WHAT TO PRODUCE: Exactly the lines from the one containing "Task: Click the シンプル画像ギャラリー app icon" through the final line of the data below, with pictures omitted, make up the answer.

BEGIN DATA SUPPLIED

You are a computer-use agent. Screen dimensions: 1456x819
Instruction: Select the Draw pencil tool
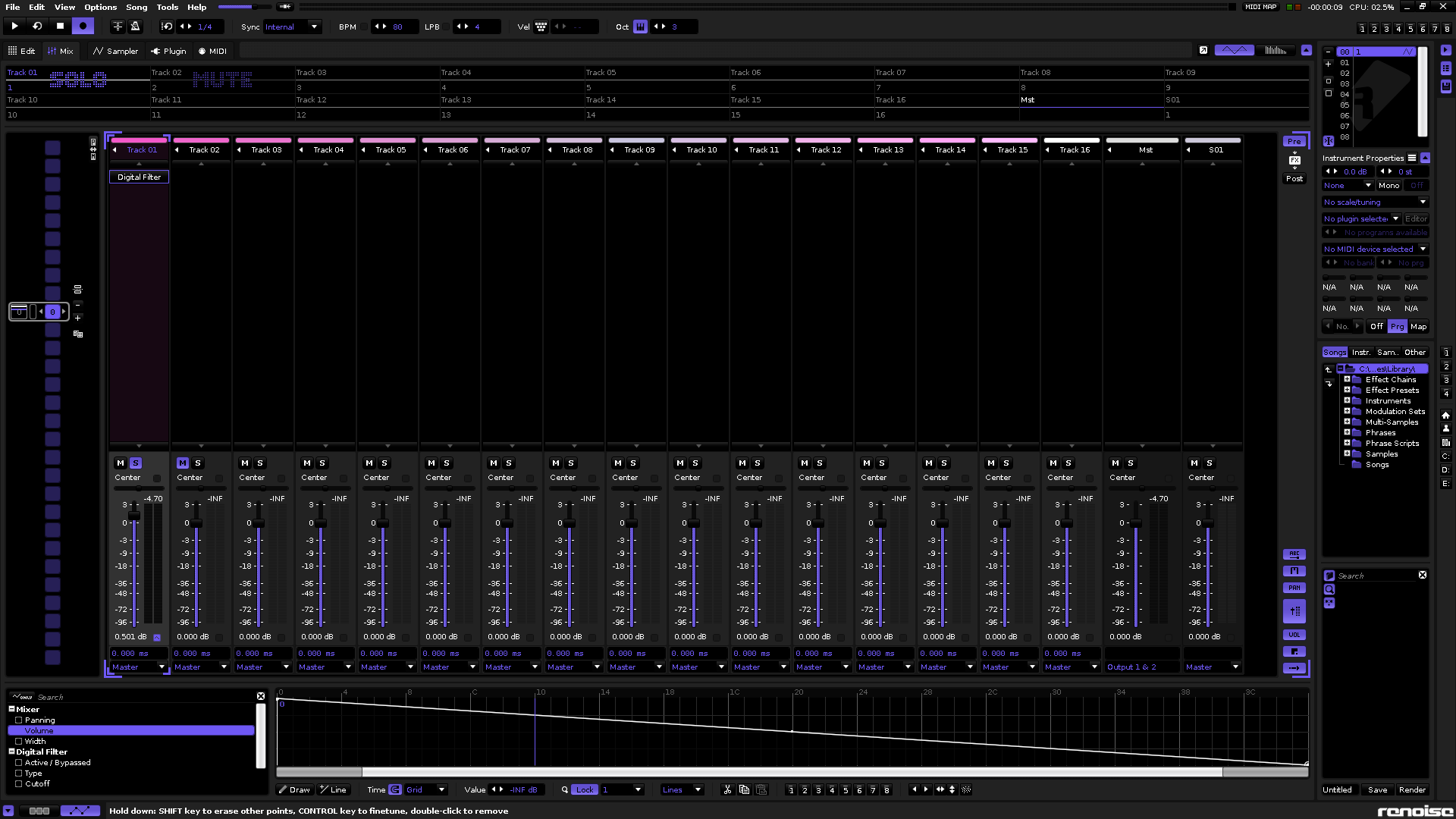[x=294, y=789]
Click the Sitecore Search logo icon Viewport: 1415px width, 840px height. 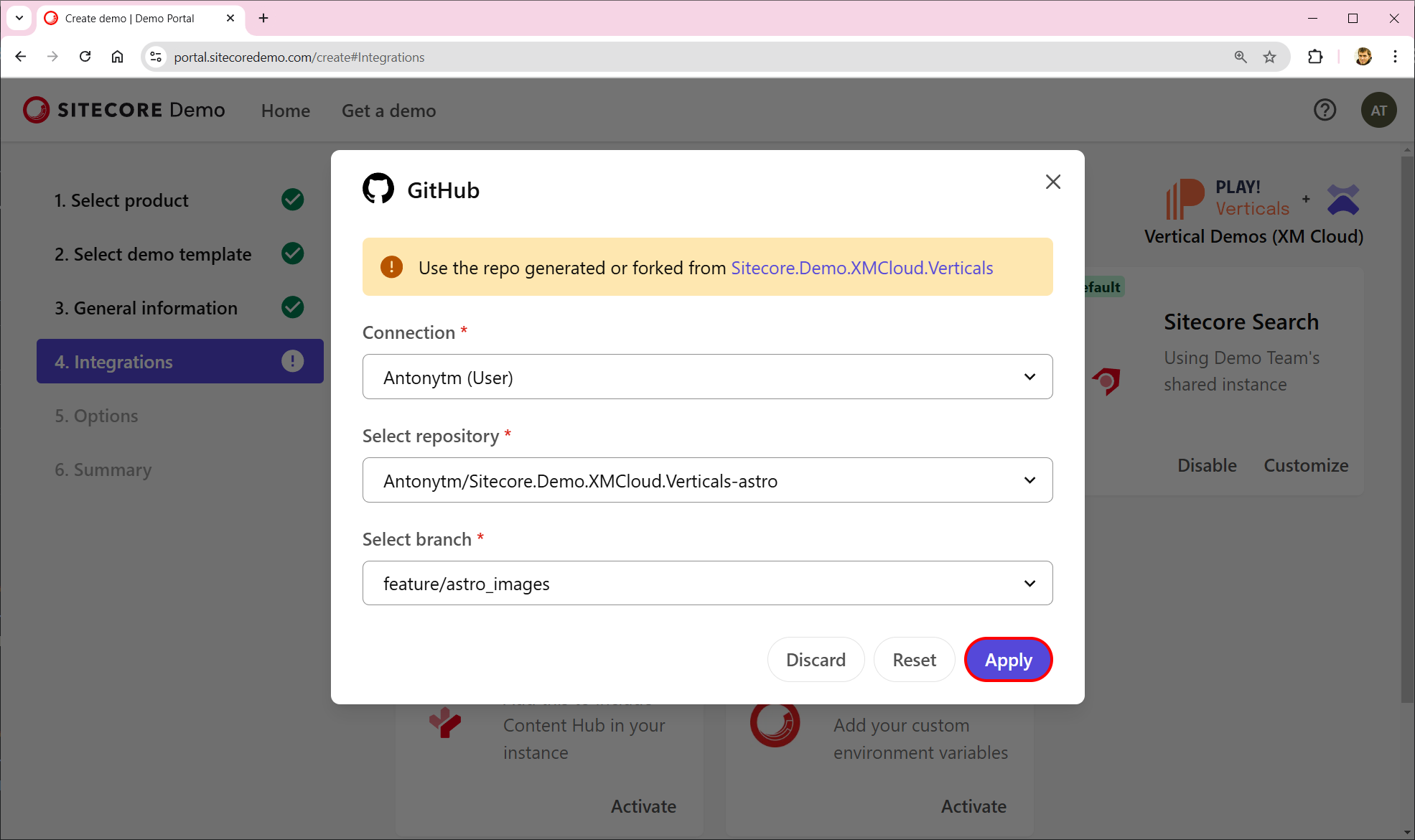pos(1106,381)
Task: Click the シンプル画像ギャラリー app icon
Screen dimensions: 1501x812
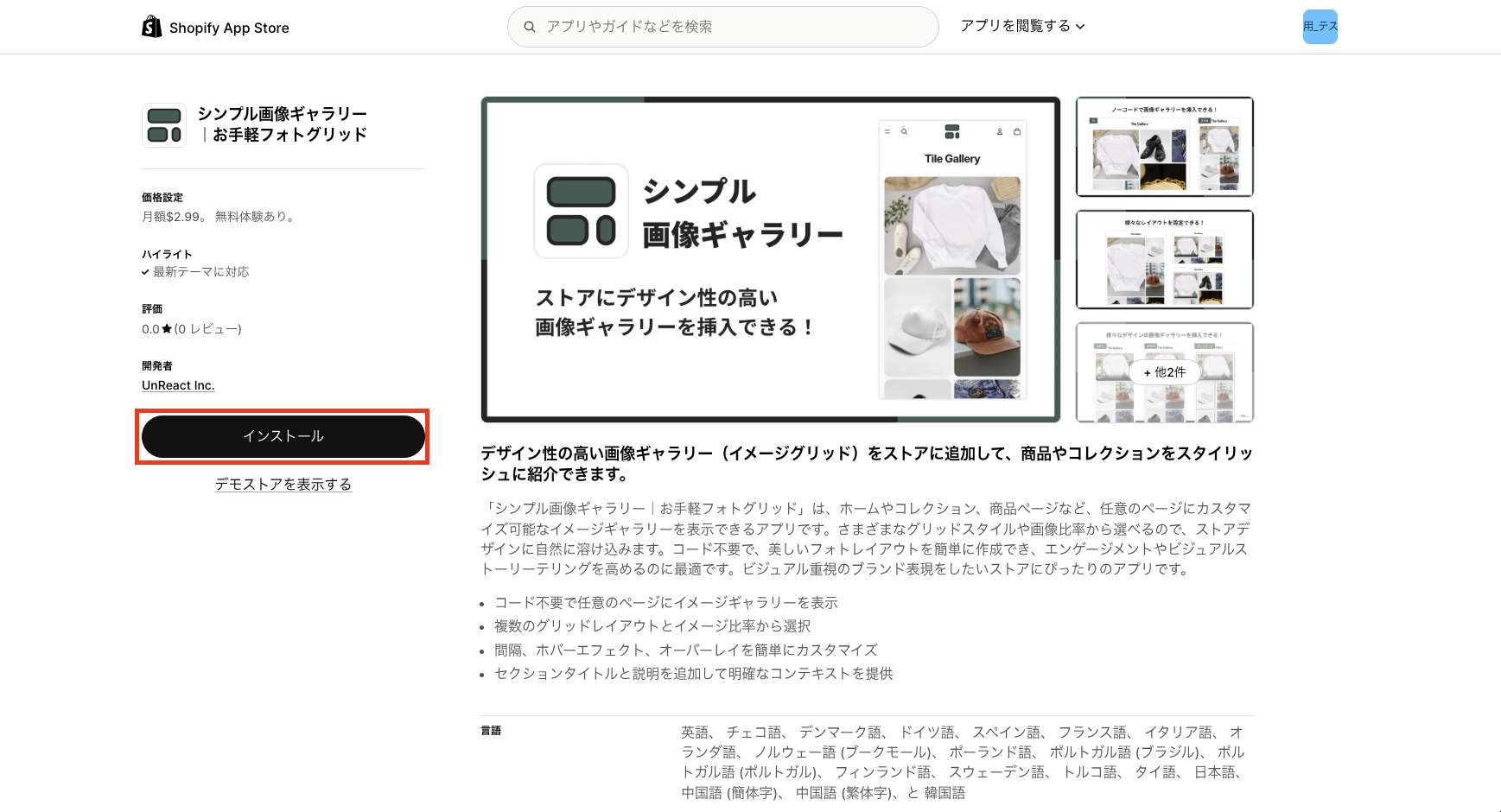Action: coord(163,124)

END DATA SUPPLIED

EXPECTED ANSWER:
Task: Click the シンプル画像ギャラリー app icon
Screen dimensions: 1501x812
Action: coord(163,124)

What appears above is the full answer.